We present ModelKeeper, the first automated training warmup system that accelerates DNN training by repurposing previously-trained models in a shared cluster. Our key insight is that initializing a training job’s model by transforming an already-trained model’s weights can jump-start it and reduce the total amount of training needed. However, models submitted over time can differ in their architectures and accuracy. Given a new model to train, ModelKeeper scalably identifies its architectural similarity with previously trained models, selects a parent model with high similarity and good model accuracy, and performs structure-aware transformation of weights to preserve maximal information from the parent model during the warmup of new model weights. Our evaluations across thousands of CV and NLP models show that ModelKeeper achieves 1.3×–4.3× faster training completion with little overhead and no reduction in model accuracy.

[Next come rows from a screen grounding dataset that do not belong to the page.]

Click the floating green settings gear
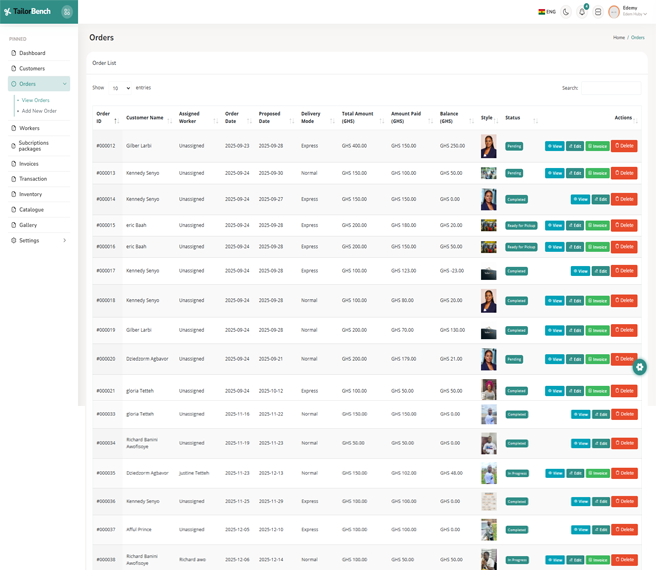This screenshot has height=570, width=656. tap(640, 367)

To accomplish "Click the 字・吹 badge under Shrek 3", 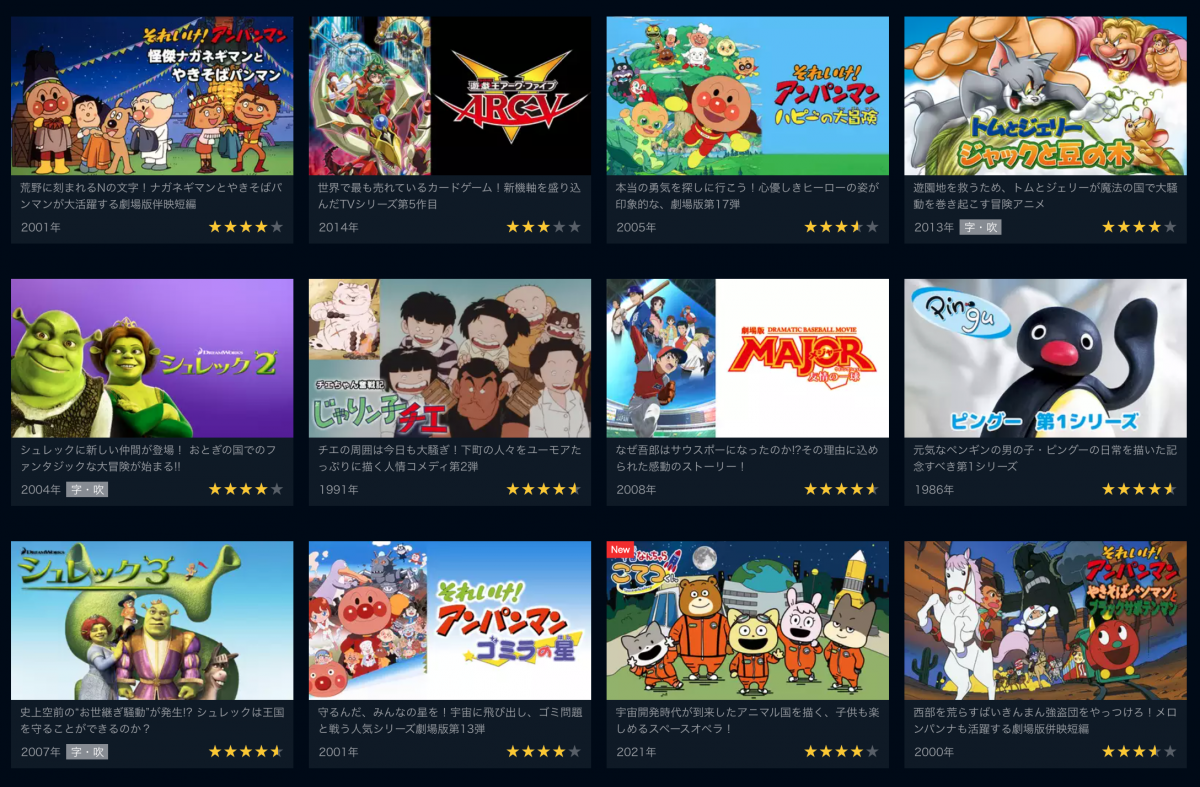I will 87,752.
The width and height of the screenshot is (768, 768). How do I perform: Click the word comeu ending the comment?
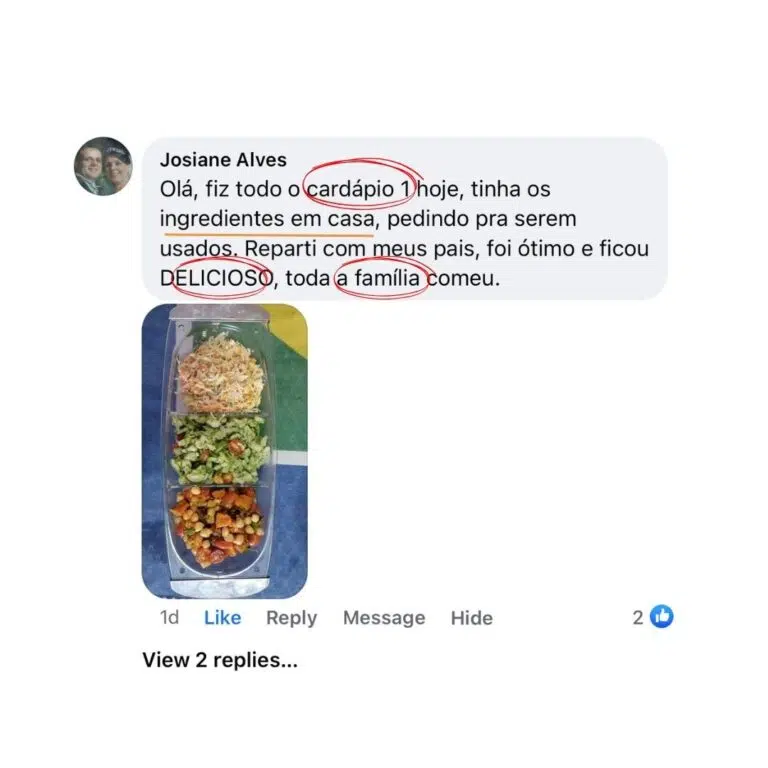click(x=463, y=278)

Fan started the ModelKeeper project with Yinwei in late 2020 while Oort was making rounds and FedScale was in its infancy. With his internship with Meta in the middle and many other projects he’s been working on, ModelKeeper submission was pushed back a couple times. In hindsight, the extra time significantly improved the quality of the work. While the setting considered in this paper is cloud computing, ModelKeeper is likely going to be an integral part of the greater FedScale project now to speed up federated learning as well.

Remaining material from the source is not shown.